Preparing the child for the path would require me to accept the sheer mass of homework coming home and to purchase a roller back pack.  I see many elementary school age children wheeling their back packs around these days.  However, I am left to wonder, what path are they on exactly?  Are they in pursuit of a kind of academic excellence I could never have imagined in my elementary school days?  Perhaps these children are headed toward the house of tomorrow (K. Gilbran), and I must acknowledge the journey and help prepare my kids with the proper equipment.

And yet, boiled frogs become cooked by degrees as they accept and adapt to each new increase in the temperature of the water.  Adaptation is what good amphibians do.  The dead frog kept preparing himself for the path he was on, all the while never stopping to wonder if the path might need some adjustment – like a temperature change.

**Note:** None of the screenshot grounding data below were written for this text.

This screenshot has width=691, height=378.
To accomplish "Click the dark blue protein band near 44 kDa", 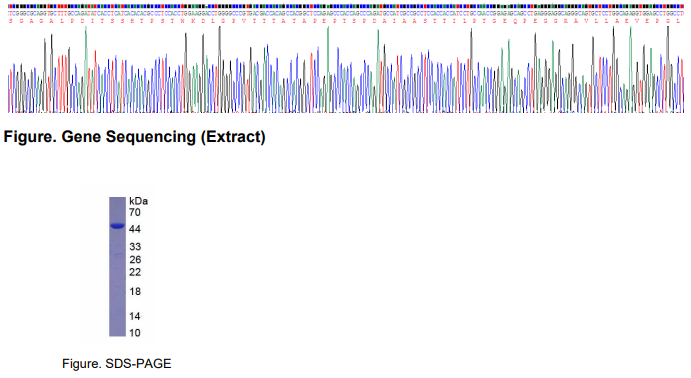I will point(117,226).
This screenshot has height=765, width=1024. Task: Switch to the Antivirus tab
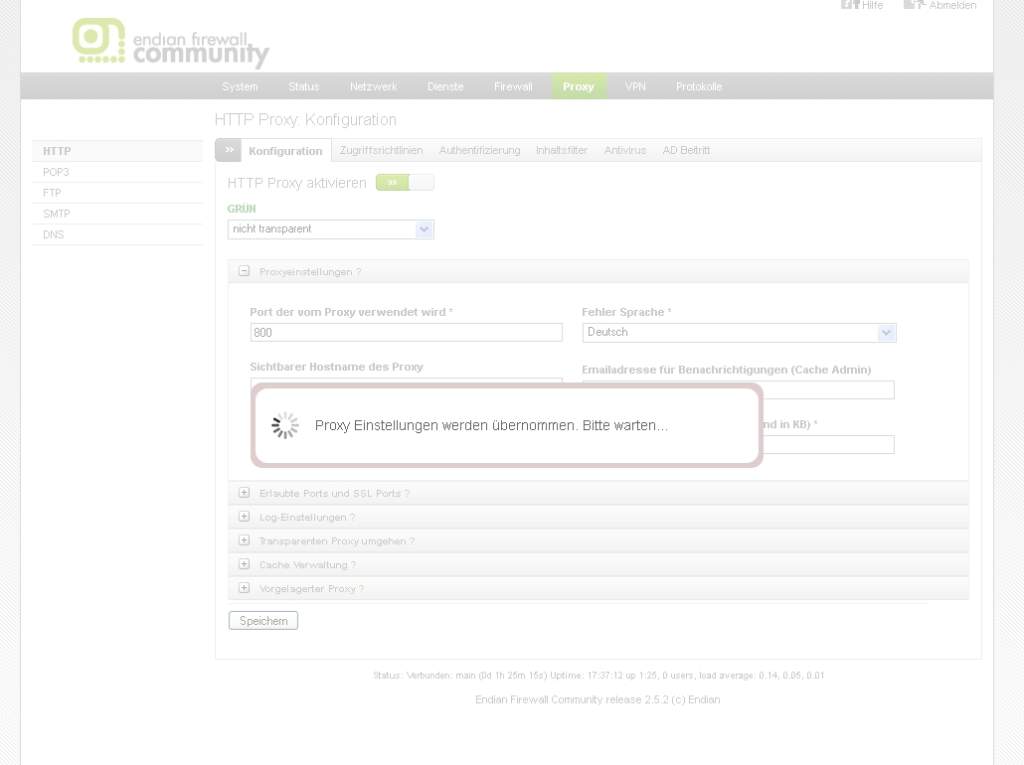pos(625,150)
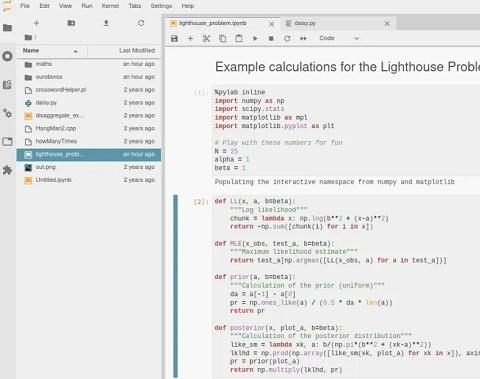
Task: Paste cells using the clipboard icon
Action: (239, 38)
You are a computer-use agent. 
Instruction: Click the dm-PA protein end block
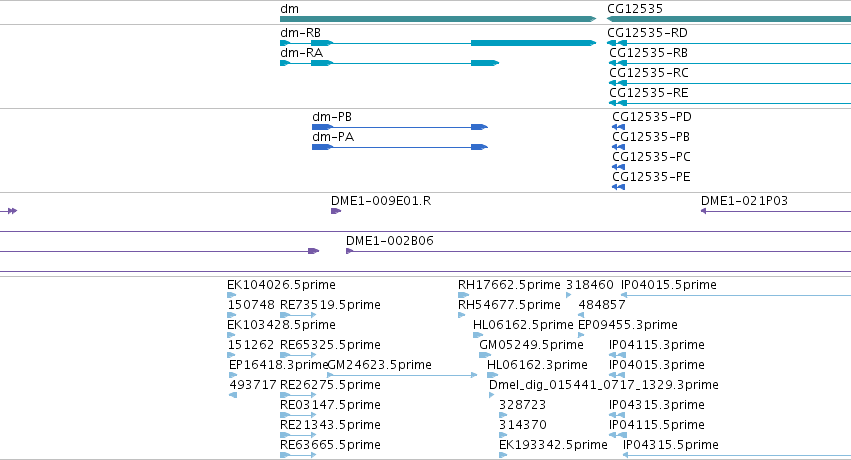click(479, 147)
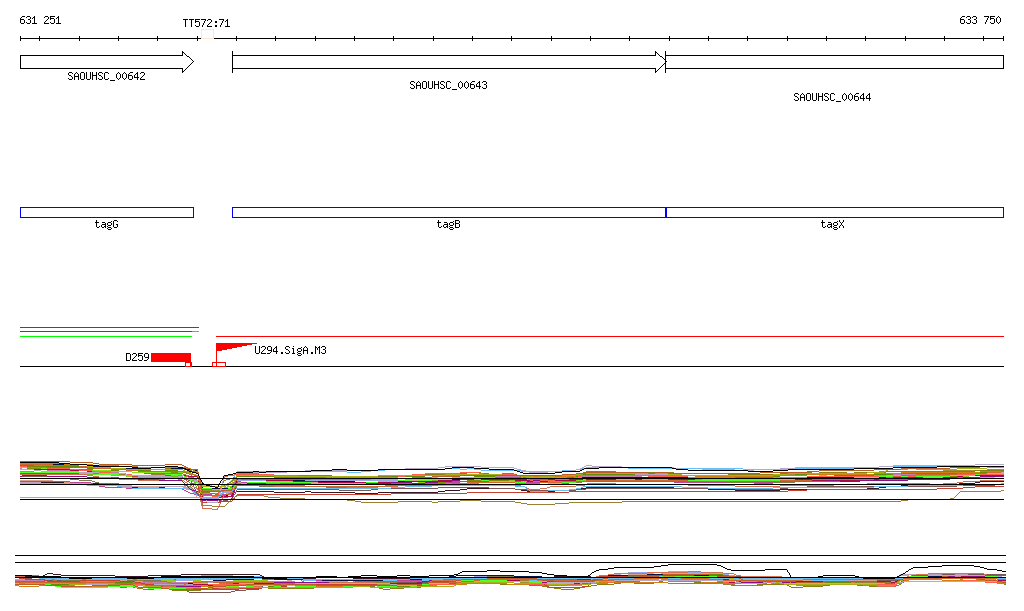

So, what is a mother to do?  My fundamental problem of course is that I do not believe an elementary school student should lug home 20 lbs of books and spend two hours working to keep up with and get ahead of the week’s homework.  I question the value of handwriting practice and mindless vocabulary drills, which research shows, will have little impact on a child’s overall handwriting skill and vocabulary development.

For right now, though, I chafe at the idea that my good ‘amphibian’ will boil herself (bow her spine and injure her shoulders) before she will question the path.  Any soul walking the path ought to have the option of speaking up to challenge the path and make some decision before they decide to hoof down the road with a heavily laden pack.  Right?

Of course, it is not my path.  I suppose that is the point.

Curse the American ideal which values the individual and her freedom above all else.  Why can’t I just fall into line like everyone else and allow my daughter to do whatever her teacher asks of her without question?

It is a simple paradox really, I wish for the humility to trust in the Path and my child’s house of tomorrow, but I also have deep concern for the frog.